Magmatische ertsafzettingen zijn mineraalconcentraties, waarvan het ontstaan samenhangt met het afkoelen en vast worden van de vloeibare smelt. Afhankelijk van de temperatuur heeft een geleidelijke ontmenging en uitkristallisatie plaats van het oorspronkelijk homogene magma.

In de beginfase van de afkoeling ontstaan bij temperaturen van 1200-600°C en bij een overwegend basische smelt liquidmagmatische afzettingen. De mineralen die het eerste zijn uitgekristalliseerd, alsmede de ontmengde delen van de smelt zinken door de overige smelt heen naar de bodem van het magmalichaam.
Aan ertsmineralen worden gevormd: gedegen metalen (ijzer, platina), sulfidische ertsen (pyrrhotien, magneetkies) en oxydische ertsen (magnetiet, chromiet, ilmeniet).

Bij temperaturen van 600-500°C ontstaan uit silicaatrijke resten van de smelt en in samenhang met gasvormige, vluchtige bestanddelen grof kristallijne gesteentelichamen. Typische ertsmineralen zijn beryl, lepidoliet en zinnwaldiet, zirkoon en titaniet, cassiteriet, wolframiet en molybdeniet.

Gasmengsels die aanwezig zijn in een reeds grotendeels uitgekristalliseerd magmalichaam, dringen bij temperaturen van 500-400°C in de spleten van naburig gesteente en ook in kloven van reeds sterk afgekoelde plutonen; ze kristalliseren daar en vormen gangen en dringen ook in poreus nevengesteente.
Ertsmineralen zijn cassiteriet, zinnwaldiet en wolframiet, alsmede molybdeniet en pyriet.

Bij temperaturen van 400-0°C scheiden zich de in het warme water opgeloste stoffen af. zulks ten gevolge van de verlaging van de temperatuur en druk. Hierdoor neemt het metaalgehalte toe en ontstaat een zgn. hydrothermale afzetting.
Het aantal hydrothermale afzettingen is zeer groot. Karakteristieke voorbeelden zijn de metaalconcentraties van antimonium, lood, goud, cobalt, koper, kwik, zilver en zink.

Tot de vulkanische afzettingen worden gerekend de sub vulkanische, die diep vulkanisch zijn gevormd. Verder de onderzeese afzettingen en de bovengrondse, vulkanische gasvormingen. Karakteristieke ertsmineralen zijn goud- en zilvermineralen, hematiet en pyriet, alsmede zwavel.


Sedimentaire afzettingen.

Sedimentaire afzettingen ontstaan bij verwering van gesteente door inwerking van water of door chemische processen onder bepaalde klimatologische omstandigheden. Het temperatuurbereik van sedimentaire ertsvorming ligt tussen enkele graden onder het vriespunt en ongeveer 70°C.
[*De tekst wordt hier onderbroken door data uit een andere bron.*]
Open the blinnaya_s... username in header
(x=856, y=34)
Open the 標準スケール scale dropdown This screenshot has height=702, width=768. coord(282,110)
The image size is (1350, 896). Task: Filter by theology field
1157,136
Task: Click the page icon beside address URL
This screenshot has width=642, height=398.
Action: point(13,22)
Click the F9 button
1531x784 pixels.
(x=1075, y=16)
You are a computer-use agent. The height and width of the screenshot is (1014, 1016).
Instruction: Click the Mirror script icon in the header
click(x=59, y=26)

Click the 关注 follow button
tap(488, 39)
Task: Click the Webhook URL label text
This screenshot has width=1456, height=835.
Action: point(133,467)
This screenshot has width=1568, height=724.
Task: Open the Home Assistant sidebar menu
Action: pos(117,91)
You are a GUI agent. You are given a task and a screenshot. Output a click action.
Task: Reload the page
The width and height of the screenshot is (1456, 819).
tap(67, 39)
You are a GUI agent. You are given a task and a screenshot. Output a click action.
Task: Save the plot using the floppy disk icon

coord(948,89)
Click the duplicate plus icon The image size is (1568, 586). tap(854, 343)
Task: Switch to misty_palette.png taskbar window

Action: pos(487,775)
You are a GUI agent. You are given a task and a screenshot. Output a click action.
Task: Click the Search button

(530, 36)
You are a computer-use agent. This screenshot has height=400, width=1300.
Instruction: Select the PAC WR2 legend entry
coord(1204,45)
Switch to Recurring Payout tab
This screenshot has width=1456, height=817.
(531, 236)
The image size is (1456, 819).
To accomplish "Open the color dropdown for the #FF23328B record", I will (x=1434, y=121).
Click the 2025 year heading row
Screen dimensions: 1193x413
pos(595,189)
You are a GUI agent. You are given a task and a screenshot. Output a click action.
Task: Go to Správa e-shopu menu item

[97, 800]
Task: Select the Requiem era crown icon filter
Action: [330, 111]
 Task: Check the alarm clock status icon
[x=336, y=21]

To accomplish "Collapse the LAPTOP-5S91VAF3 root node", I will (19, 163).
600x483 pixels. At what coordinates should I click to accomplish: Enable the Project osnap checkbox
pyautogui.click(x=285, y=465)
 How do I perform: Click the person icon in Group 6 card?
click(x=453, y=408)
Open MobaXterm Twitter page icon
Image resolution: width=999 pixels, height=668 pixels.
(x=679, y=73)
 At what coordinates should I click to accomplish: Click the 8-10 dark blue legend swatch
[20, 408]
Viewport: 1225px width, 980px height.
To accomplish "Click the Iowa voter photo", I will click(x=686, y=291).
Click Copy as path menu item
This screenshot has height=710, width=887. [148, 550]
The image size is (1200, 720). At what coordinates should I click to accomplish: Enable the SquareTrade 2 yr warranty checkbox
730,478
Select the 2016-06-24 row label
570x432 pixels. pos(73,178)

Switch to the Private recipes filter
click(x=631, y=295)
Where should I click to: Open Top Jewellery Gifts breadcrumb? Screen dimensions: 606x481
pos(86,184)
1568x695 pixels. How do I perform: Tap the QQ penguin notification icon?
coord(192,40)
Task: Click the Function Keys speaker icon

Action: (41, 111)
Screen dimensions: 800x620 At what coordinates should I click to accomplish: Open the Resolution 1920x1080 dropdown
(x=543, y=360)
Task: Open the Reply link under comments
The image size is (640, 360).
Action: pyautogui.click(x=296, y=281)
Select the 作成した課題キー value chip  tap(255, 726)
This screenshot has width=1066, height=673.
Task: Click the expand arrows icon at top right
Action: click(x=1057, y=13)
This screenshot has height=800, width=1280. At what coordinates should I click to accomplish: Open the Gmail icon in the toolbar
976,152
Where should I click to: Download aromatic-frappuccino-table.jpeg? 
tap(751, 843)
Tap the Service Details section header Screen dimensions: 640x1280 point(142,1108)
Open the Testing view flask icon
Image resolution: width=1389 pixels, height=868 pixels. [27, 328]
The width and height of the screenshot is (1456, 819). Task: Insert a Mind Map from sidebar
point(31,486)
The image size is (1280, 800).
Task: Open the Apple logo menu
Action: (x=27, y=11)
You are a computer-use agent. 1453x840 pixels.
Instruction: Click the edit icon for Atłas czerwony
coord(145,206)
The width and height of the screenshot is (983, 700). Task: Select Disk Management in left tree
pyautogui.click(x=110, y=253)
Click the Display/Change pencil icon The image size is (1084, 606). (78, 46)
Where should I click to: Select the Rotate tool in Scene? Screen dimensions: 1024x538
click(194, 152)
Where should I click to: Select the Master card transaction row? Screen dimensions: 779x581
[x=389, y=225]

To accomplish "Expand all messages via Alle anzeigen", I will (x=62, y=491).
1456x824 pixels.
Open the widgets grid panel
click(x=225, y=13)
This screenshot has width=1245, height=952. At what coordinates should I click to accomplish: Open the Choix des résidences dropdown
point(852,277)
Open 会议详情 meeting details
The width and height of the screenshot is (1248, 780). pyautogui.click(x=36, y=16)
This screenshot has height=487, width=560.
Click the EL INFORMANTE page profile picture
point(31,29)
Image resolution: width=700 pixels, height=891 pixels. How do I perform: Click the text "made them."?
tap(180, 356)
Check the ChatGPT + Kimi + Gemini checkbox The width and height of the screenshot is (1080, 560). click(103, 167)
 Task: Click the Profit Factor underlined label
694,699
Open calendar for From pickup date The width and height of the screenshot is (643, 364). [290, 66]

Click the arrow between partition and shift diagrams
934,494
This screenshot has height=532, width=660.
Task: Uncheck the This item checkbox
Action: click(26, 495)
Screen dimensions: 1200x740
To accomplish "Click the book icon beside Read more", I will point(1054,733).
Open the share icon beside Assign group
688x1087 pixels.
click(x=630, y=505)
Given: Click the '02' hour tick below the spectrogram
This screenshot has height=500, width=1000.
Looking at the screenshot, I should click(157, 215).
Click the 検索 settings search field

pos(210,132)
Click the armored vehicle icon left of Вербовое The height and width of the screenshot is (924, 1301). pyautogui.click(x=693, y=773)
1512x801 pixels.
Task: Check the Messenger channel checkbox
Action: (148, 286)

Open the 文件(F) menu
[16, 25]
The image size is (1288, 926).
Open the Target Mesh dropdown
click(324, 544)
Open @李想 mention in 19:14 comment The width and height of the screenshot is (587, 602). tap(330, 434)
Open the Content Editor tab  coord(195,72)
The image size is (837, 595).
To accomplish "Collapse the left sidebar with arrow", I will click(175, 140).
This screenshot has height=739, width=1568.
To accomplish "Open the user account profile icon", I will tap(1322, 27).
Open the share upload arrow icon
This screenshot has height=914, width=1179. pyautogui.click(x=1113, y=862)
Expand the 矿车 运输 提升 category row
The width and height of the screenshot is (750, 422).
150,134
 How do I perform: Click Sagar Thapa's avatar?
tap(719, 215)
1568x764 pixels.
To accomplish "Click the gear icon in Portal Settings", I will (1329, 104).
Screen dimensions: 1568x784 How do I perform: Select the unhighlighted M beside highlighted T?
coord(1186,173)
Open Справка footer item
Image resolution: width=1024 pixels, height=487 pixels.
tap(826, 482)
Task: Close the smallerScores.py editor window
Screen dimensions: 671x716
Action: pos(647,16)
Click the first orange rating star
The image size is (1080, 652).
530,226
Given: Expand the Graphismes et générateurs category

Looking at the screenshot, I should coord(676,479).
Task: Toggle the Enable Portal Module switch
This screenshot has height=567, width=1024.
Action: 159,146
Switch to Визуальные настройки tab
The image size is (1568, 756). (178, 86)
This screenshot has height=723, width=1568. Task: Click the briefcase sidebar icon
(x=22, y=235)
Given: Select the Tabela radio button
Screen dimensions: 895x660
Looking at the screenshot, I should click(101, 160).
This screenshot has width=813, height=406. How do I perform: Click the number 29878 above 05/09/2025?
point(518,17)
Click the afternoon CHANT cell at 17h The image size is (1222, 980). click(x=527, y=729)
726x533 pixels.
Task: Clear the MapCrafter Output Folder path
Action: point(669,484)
Door de werking van water en wind worden metaalhoudende mineralen door hun bestendigheid tegen verwering en door hun hoge dichtheid in zand en kiezel opeengehoopt tot concentraties van metaal, de zgn. placer. Al naar gelang het betrokken mineraal spreekt men van chromiet-, goud-, ilmeniet-, kassiteriet-, magnetiet-, monaziet- en platinaplacers.
Aan het daglicht tredende ertslichamen liggen in het bovenste gebied van de verweringszone. Hier ontstaat een oxydatiezone die veel ijzer bevat, maar weinig edelmetalen. Mijnwerkers spreken van een 'ijzeren hoed'. Deze ertsen zijn poreus, aan de oppervlakte verweerd en bruin tot zwart van kleur. Vaak wijst de aanwezigheid van malachiet en azuriet op de aanwezigheid van een oxydatiezone. Door hun gemakkelijke toegankelijkheid werden deze afzettingen in het verleden bij voorkeur het eerst ontgonnen. Ze zijn daarom bijna geheel verdwenen.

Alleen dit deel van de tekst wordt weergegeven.